Even when the news cycle makes it feel impossible, justice is a choice. The borderland’s Holocaust museum doesn’t end with evil. The final section of the museum is an exhibit titled “Heroes: Resistance and Rescuers—The Hall of the Righteous.” This exhibit tells the stories of those from around the world who refused to be apathetic and, “at the risk of punishment and possible death,” practiced “selfless acts of humanity and moral courage.”
As I read about the moral courage of individuals from different countries and walks of life who refused to be complacent in the face of the Holocaust, I was reminded of the various individuals I met doing that same resisting and rescuing last summer in El Paso while working on the Moral Courage Project—of the whistleblowers and activists in El Paso’s most impoverished barrio who fought for education and environmental justice for its immigrant community, of mothers and grandfathers who worked to create a space of love and family in the shadow of a wall of division, of Catholic leaders who followed Christ’s law to welcome the stranger instead of unjust immigration policies rooted in cruelty, of community organizers who sacrified their own safety to empower their neighbor, and of activists and ordinary individuals who overcame every obstacle to offer their community the services that they need.

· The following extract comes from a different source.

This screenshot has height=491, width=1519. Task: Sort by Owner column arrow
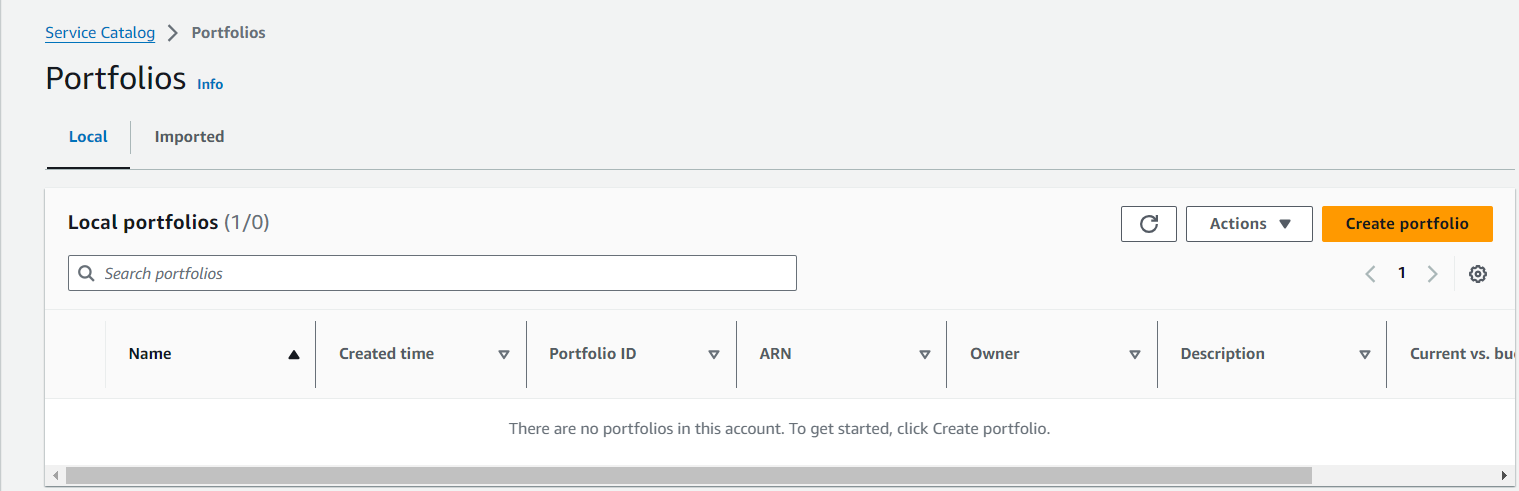pyautogui.click(x=1135, y=354)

After making my way through the museum, I sat on a bench next to an older woman with whom I had walked through the museum with side by side as we followed the course of history in a somber silence. She spoke no English, and I spoke no Spanish, and though we could not offer each other words, she offered me a tissue. We sat together beneath a sign that read “You are my witness. Eres mi testigo,” and together we bore the weight of humanity’s inherited history as our shared burden. I thought about the task the museum gave us—to witness, to take in the story of great evil without cowering from its most irreconcilable moments, to see humanity beyond difference, to learn from the best and the worst of what humans are capable of us, to do better in response.
At the very same time, El Paso’s Bishop Seitz was accompanying migrant children across the bridge from Mexico to the United States. He asked, “Standing here at the U.S.-Mexico border, how do we begin to diagnose the soul of our country?” Questions like Seitz’s and the question of “why” that starts the Holocaust musuem can be answered by looking at the racism, xenophobia, and cruelty that happen in our world. But they also need us to consider what didn’t happen—people who decided not to vote, people who responded only with thoughts and prayers, people who trusted the law over their own conscience. And after we have confronted and diagnosed our own apathy, we are given the choice to fix it.
If you’re interested in learning more about and supporting local efforts of justice and Moral Courage at the border, the Annunciation House is one of the largest shelters for refugees and asylum-seekers, Las Americas is a non-profit law firm that provides free and low-cost legal services to migrants and asylum seekers, and the Border Network for Human Rights is a grass-roots community organization that educates migrants about and promotes civil and human rights.